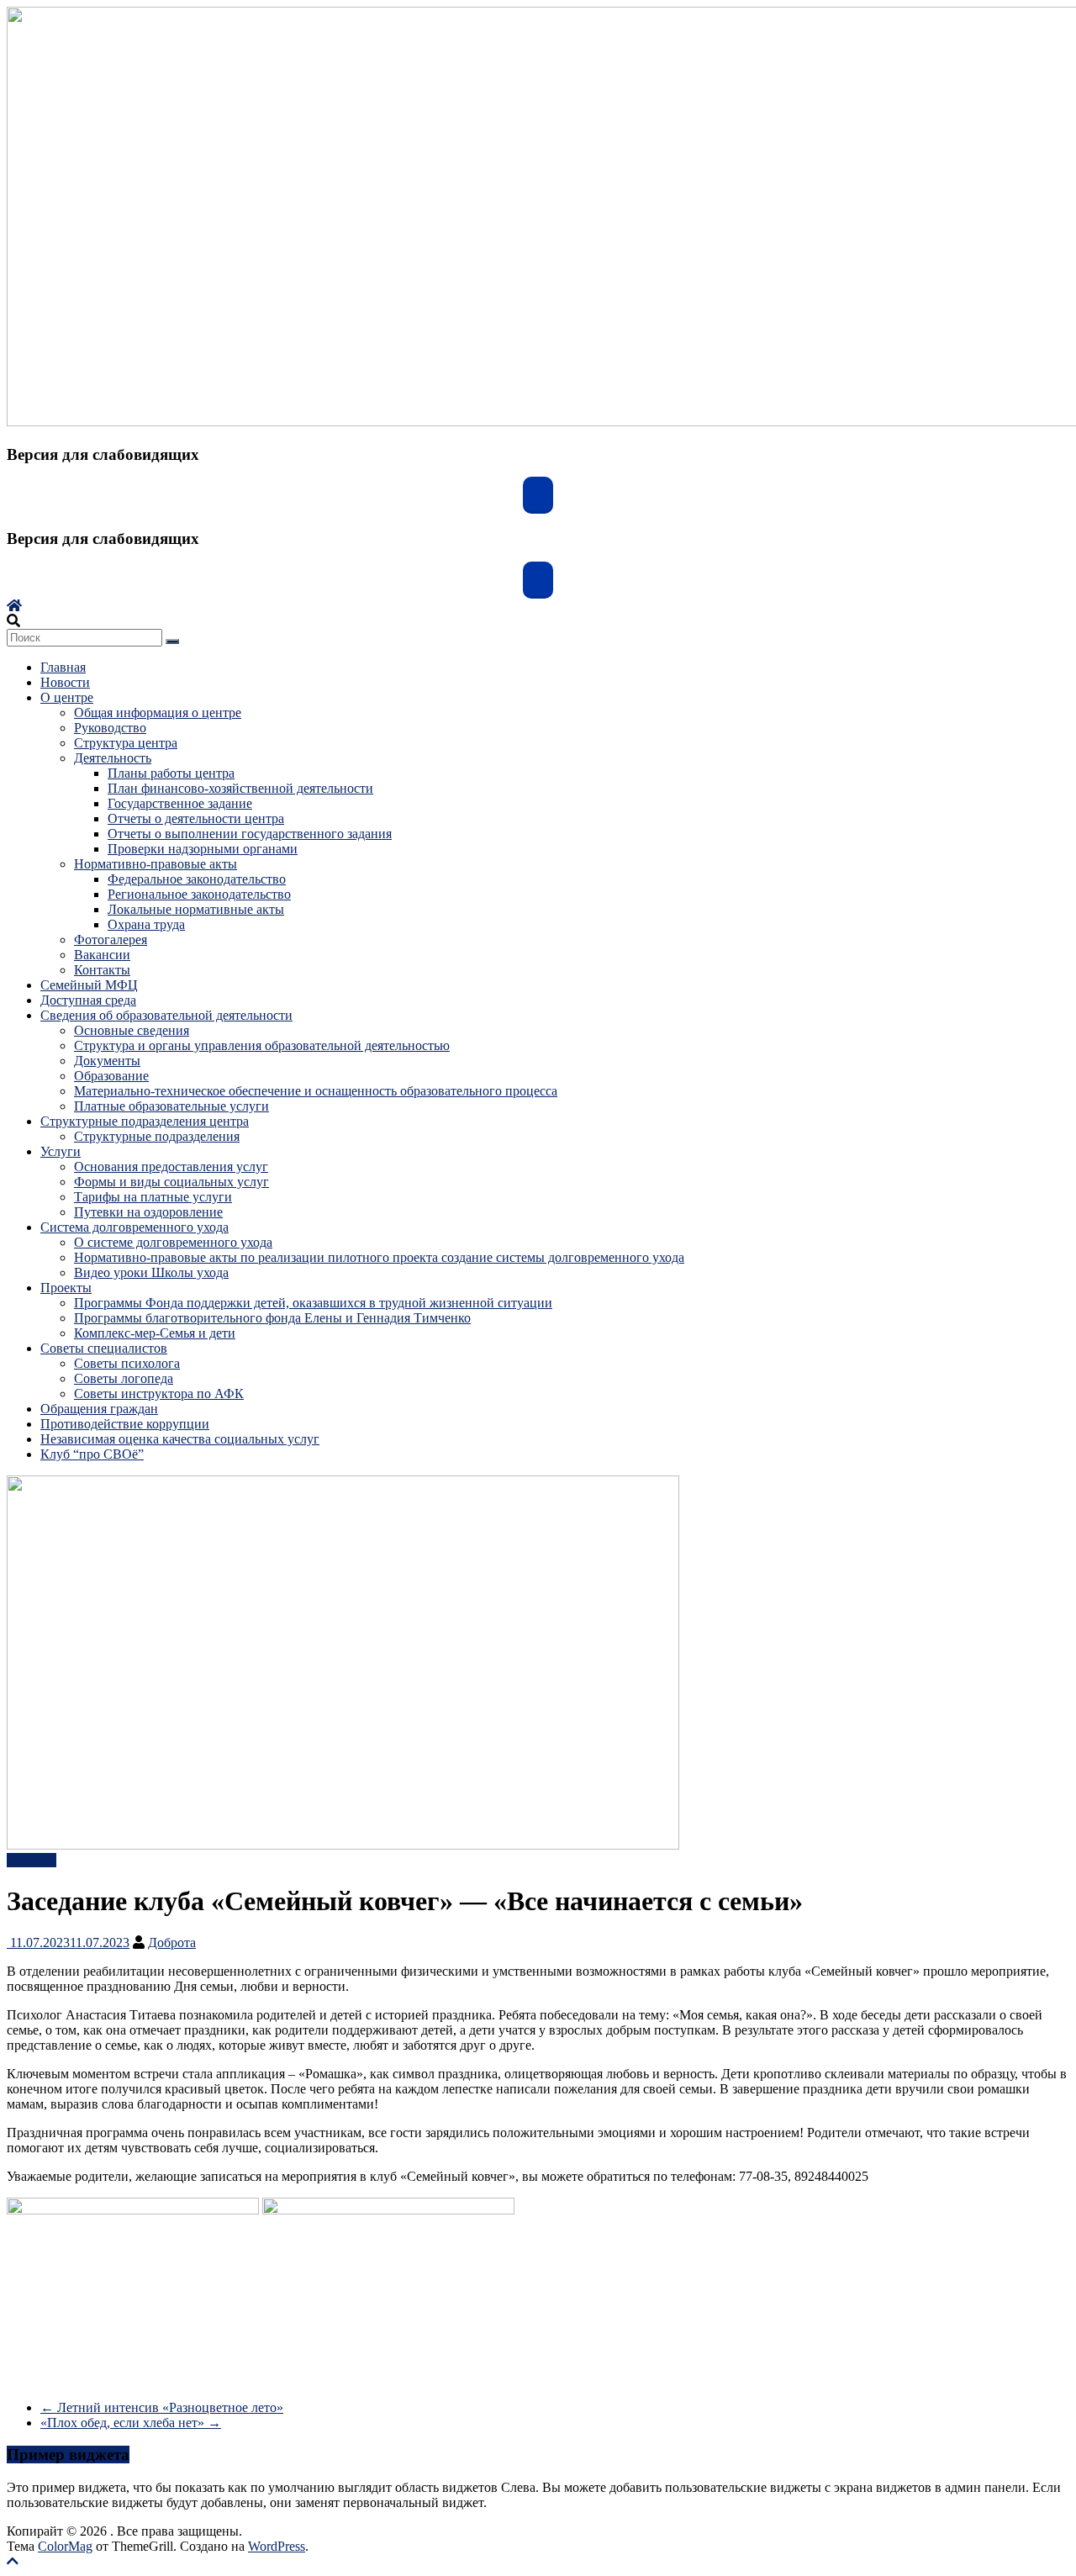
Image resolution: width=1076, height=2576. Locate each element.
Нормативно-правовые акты (155, 864)
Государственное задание (180, 803)
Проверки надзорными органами (203, 849)
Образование (111, 1076)
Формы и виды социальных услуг (171, 1182)
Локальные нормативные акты (196, 909)
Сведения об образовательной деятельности (166, 1015)
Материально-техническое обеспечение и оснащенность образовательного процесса (315, 1091)
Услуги (60, 1151)
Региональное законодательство (199, 894)
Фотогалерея (110, 939)
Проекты (66, 1287)
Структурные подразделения (157, 1136)
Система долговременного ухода (134, 1227)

· · · · · · ·

Exercise directions: The whole listing above must be duplicated word for word, apart from its pictures.

Written answer:
Image resolution: width=1076, height=2576. Locate each element.
Нормативно-правовые акты (155, 864)
Государственное задание (180, 803)
Проверки надзорными органами (203, 849)
Образование (111, 1076)
Формы и виды социальных услуг (171, 1182)
Локальные нормативные акты (196, 909)
Сведения об образовательной деятельности (166, 1015)
Материально-техническое обеспечение и оснащенность образовательного процесса (315, 1091)
Услуги (60, 1151)
Региональное законодательство (199, 894)
Фотогалерея (110, 939)
Проекты (66, 1287)
Структурные подразделения (157, 1136)
Система долговременного ухода (134, 1227)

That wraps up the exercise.